Step 1: Search Computing Theory and Optimization


The first step of the SeCo project will take place during the first 18 months of the project. It will focus on search computing theory and the statistical and optimization methods (items A-C of the synopsis). The results of PRIN project described in part B1 of the state of art will evolve in a first nucleus of solid results proving the feasibility of the approach. Problems to be covered will grow in complexity, from simple situation featuring the combination of two search services to broader situations open to an arbitrary number of services. In Step 1 we will consider static scenarios, but the environment will gradually evolve, to include dynamic scenarios in the third step and adaptation in the fourth step.
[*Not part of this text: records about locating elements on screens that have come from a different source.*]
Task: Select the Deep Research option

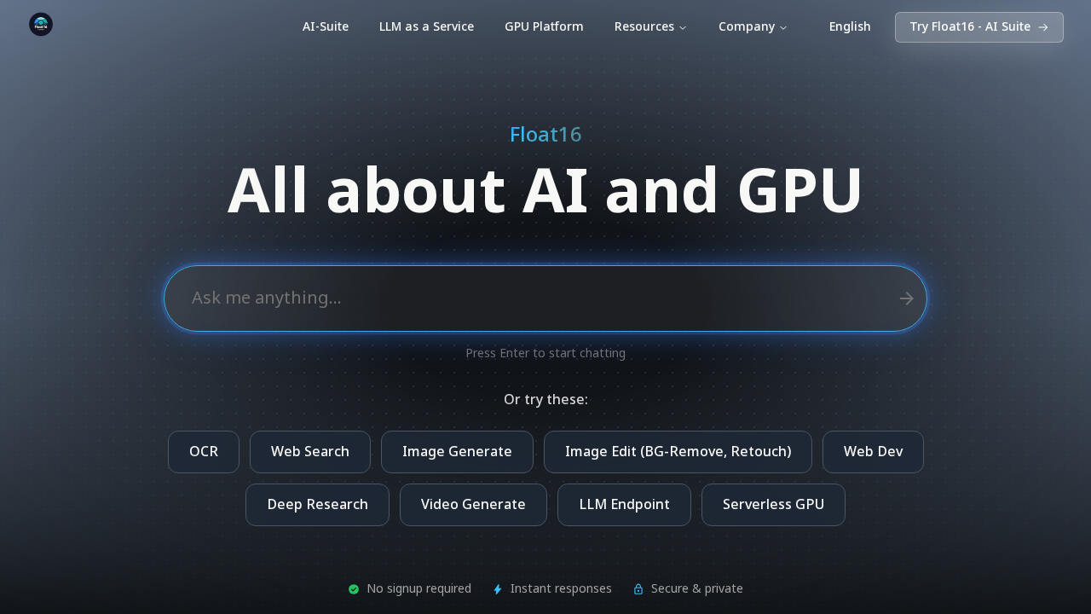Action: pyautogui.click(x=317, y=504)
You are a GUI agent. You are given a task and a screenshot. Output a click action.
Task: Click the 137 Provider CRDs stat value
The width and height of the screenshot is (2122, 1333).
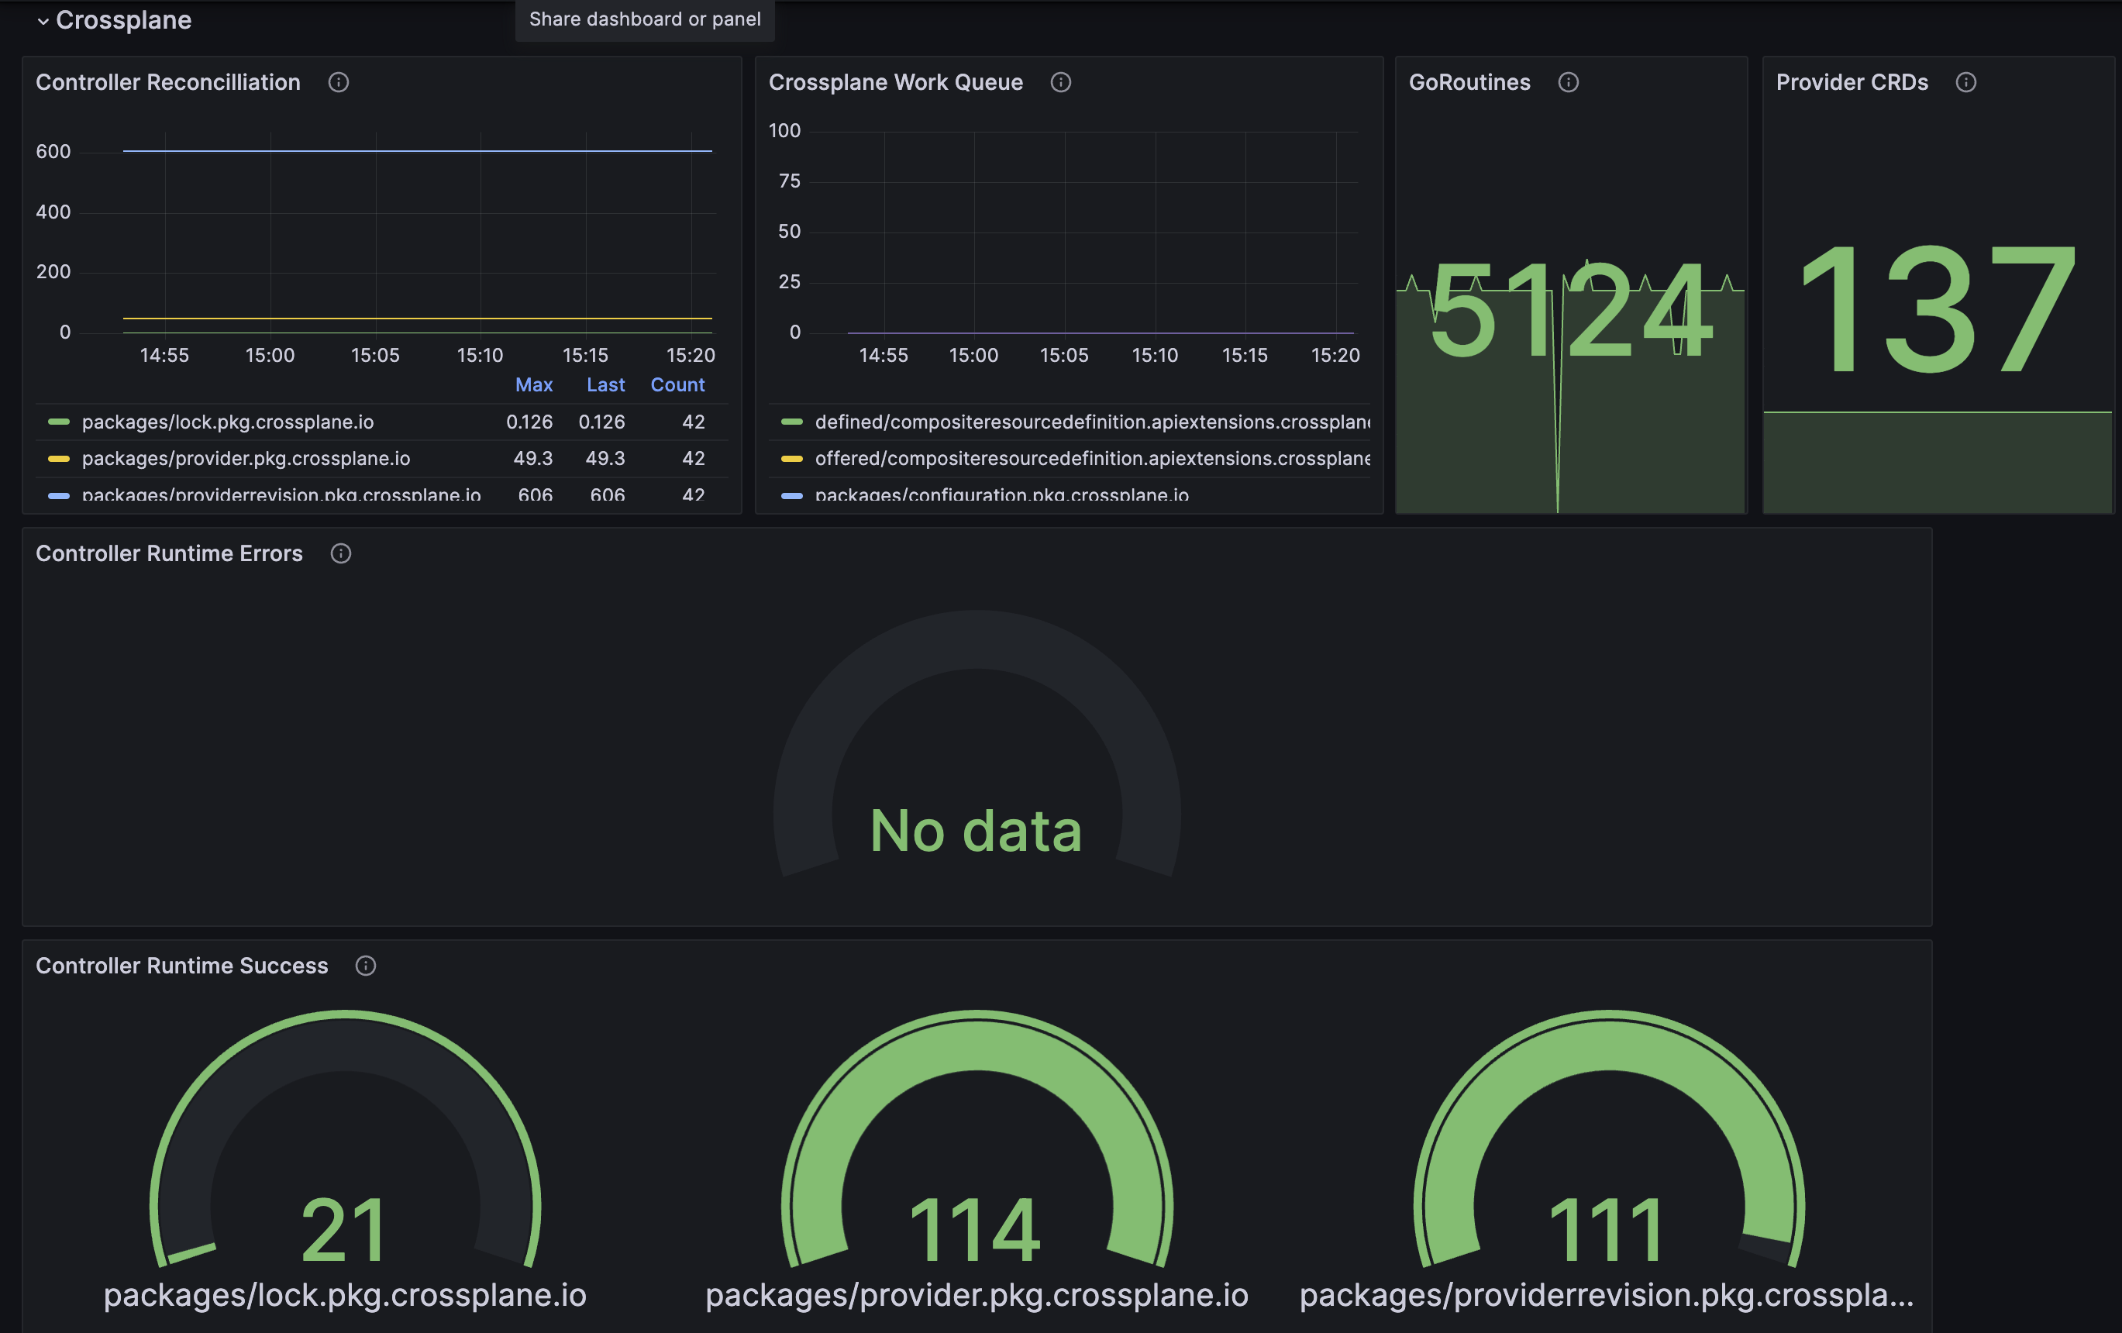(x=1937, y=308)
  1. KIGS. Step 1 will produce, as key intermediate goal KIG1, the definition of a search computing infrastructure, supporting basic operations for registering services, for registering queries, for expressing queries and their formal properties, for associating them with execution strategies, for computing the cost of each execution strategy and for determining the global ranking by combining local rankings of each individual search service.
  2. RESULTS. In achieving KIG1, we will produce:
    R1: State of art on search computing infrastructure, available at month 9.
    R2: Report on search computing infrastructure, available at month 18.
    P1: Execution environment prototype, a first prototype implementation of the execution environment, which will allow us to test the service integration approaches upon statically defined search services over different domains, available at month 18. This step will advance the state-of-the-art as reviewed in sections A, B1 and C4.
  3. MEASURES. Metrics for measuring the success of this step will be the number and heterogeneity of registered services, the good fitting of cost models (correspondence between modelled and actual costs), and the precision and recall of information retrieved with given queries according to the execution strategies.
  4. RESOURCES. Step 1 will require 20% of SeCo resources.


Step 2: Search Computing Languages and Methods

The second step of the SeCo project will take place between months 7 and month 30, in partial overlap with Step 1. It concerns the definition of queries upon search services through language abstractions and description formalisms (items D-E of the synopsis). Languages will enable the development of search computing applications. Therefore, emphasis on language abstraction will gradually evolve into service computing engineering (item K of the synopsis), i.e., a set of methodologies, tools and best practices helping developers in setting up software applications which benefit from search computing.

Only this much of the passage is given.